Scope of exceptions to the prohibition of corporate directors – Sackers’ response to consultation
As part of the Government’s “Transparency and trust” reforms, The Small Business, Enterprise and Employment Bill (the Bill) is being introduced with a view to, among other things, precluding the appointment of corporate directors of UK companies.
In the light of this, the Department for Business Innovation and Skills (BIS) is consulting on the “Scope of exceptions to the prohibition of corporate directors”, seeking views on the circumstances where the use of corporate directors of UK companies should be allowed. One area of focus is the use of corporate trustees of pension funds, which BIS intends to permit under an exception to the general prohibition.
In this response
We welcome the proposal to permit corporate directors of corporate pension fund trustees to continue under an exception to the prohibition of corporate directors.
As the consultation notes, there are many types of pension fund trustee, including companies which have the same responsibilities as individual trustees.
Corporate pension fund trustees are used for a variety of reasons, including ease of administration and liability protection for the trustee directors. The potential risks which have given rise to the changes outlined in the Bill, such as sub-optimal behaviour and sub-standard corporate governance, or the potential lack of transparency and accountability, are not, in our experience, drivers for the use of corporate directors of pension scheme trustee companies.
All types of workplace pension fund trustee are already highly regulated, under the supervision of the Pensions Regulator (TPR). TPR has powers to suspend or prohibit trustees, whether individual or corporate. As such, the risk of abuse is already small.
In the light of increasing regulation in the field of workplace pensions, there has been a significant increase in recent years in the number of professional independent trustees appointed to the boards of trust-based workplace pension schemes. Indeed, there are many advantages to appointing an independent trustee, including their significant professional expertise regarding the issues facing pension schemes and an independent view which can allow scheme procedures to be reviewed from an experienced standpoint and be challenged or improved upon if necessary.
A professional independent trustee may be appointed as a director of a pension scheme trustee company, either in the individual’s own name, or in the name of the corporate entity that the individual represents. Both methods of appointment are common.
A particular advantage for pension schemes whose independent trustee appointment is a corporate entity rather than an individual, is continuity of cover. For example, in the event of the unavailability of a named individual, a firm of independent trustees is readily able to provide an alternate to deal with routine or special business. In addition, a firm of independent trustees is also able to pool resources, in terms of sharing knowledge and experience, which translates into a significant benefit for the pension schemes they are appointed to.

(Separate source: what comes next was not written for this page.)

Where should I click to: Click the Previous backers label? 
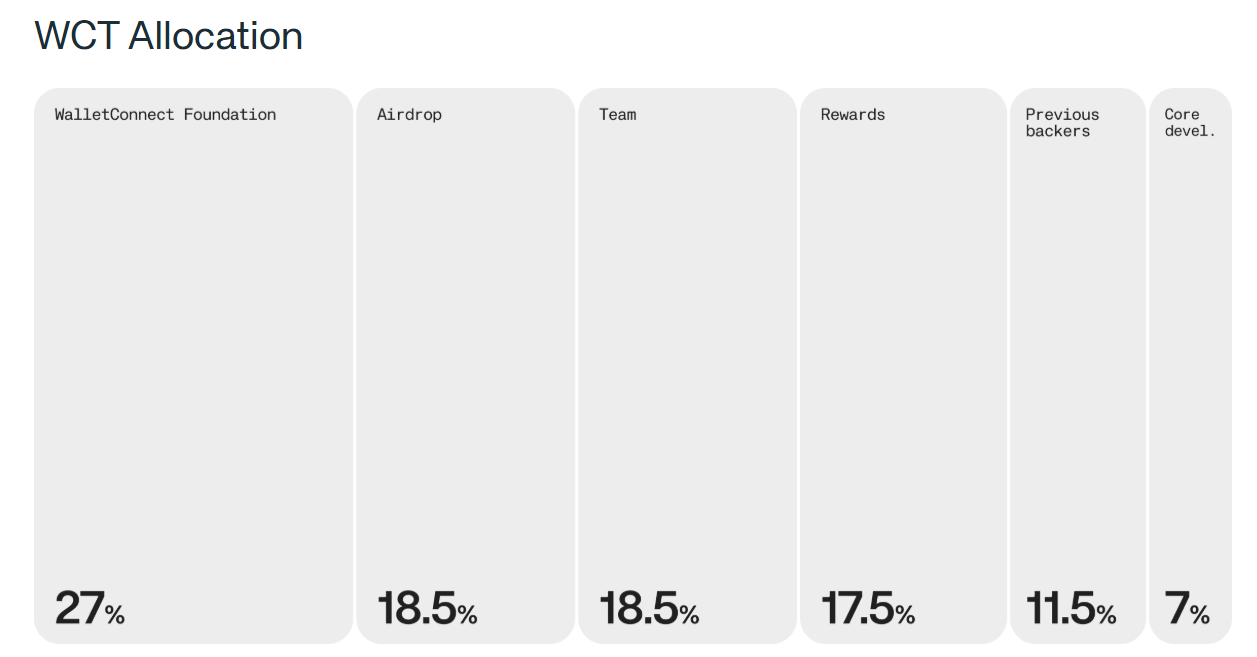(1061, 123)
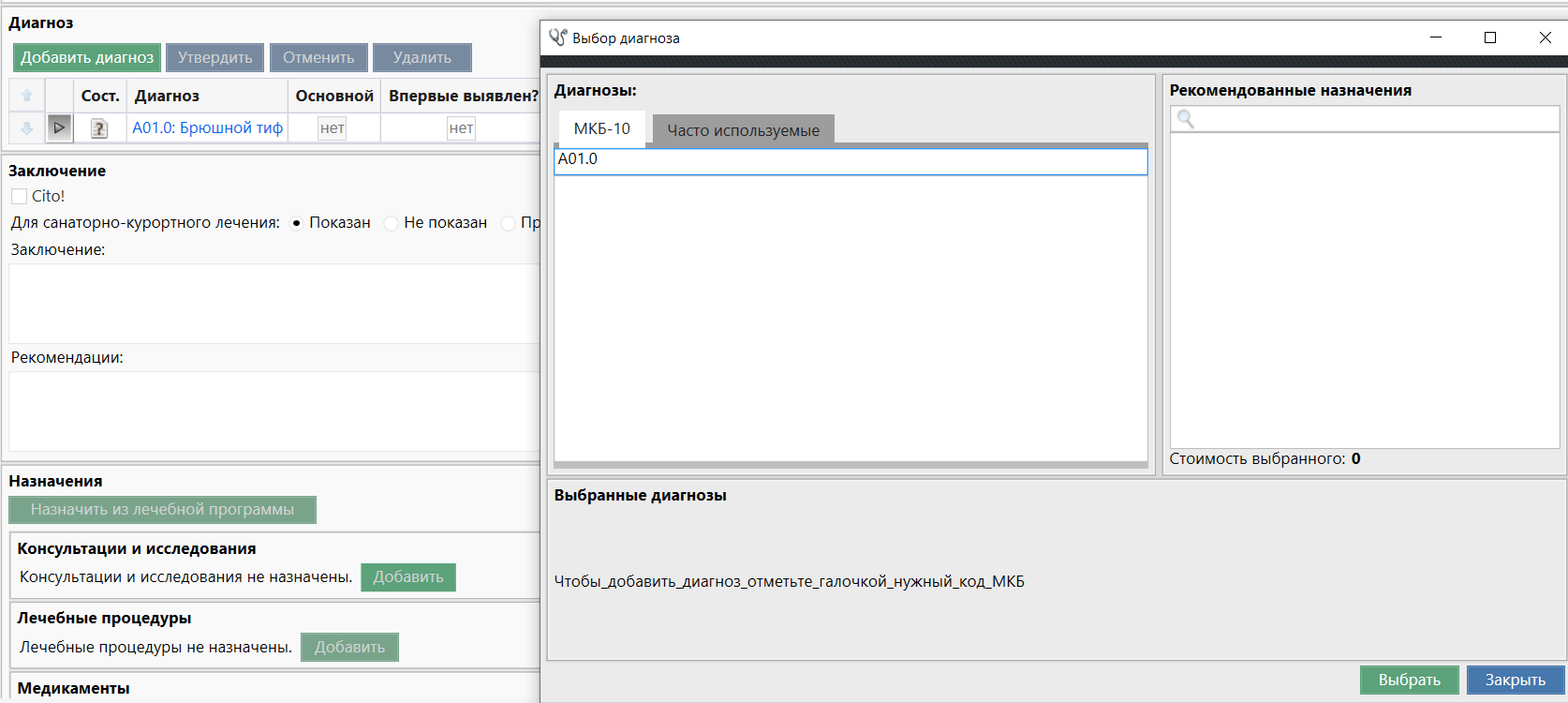
Task: Click the search magnifier in Рекомендованные назначения
Action: pos(1185,119)
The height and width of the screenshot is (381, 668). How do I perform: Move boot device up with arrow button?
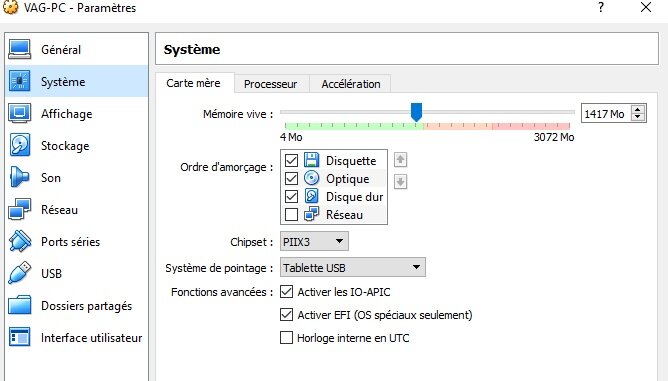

It is also envisaged that Independent Governance Committees (IGCs) for contract-based pension schemes will work in a similar way. Ahead of their introduction in April 2015 the FCA, in its 2014 consultation on the “Proposed rules for independent governance committees”, recommended that corporate persons should be able to serve as IGC members, with the option of appointing more than one corporate person to an IGC.
Corporate directors of corporate pension fund trustees have been in use for many years and, in our experience, this structure functions well. As noted above, all pension fund trustees, whether individual or corporate, are already well regulated and supervised by TPR. As such, we agree with the proposal to create an exception in this context.
Workplace pension schemes use a variety of investment and funding arrangements, including asset backed funding arrangements. One such example is the pension funding partnership.
These can be established through a special purpose vehicle (SPV), using a Scottish limited partnership formed by the employer. Where all partners in the partnership (including the pension scheme trustee) are body corporates in the same corporate group, such an arrangement can benefit from exemptions under the Financial Services and Markets Act 2000 (FSMA) and The Collective Investment Schemes Order (SI 2001/1062).
By virtue of being body corporates in the same corporate group, the operator of the SLP is exempt from requiring authorisation under FSMA. In addition, this structure ensures that the trustee’s interest in the funding vehicle does not fall foul of the employer-related investment provisions of the Pensions Act 1995.
Without the proposed exception, this practice would not be able to continue, leaving many funding structures in need of review and, potentially, alteration, which could have an adverse impact on the funding position of the pension schemes which have such structures in place.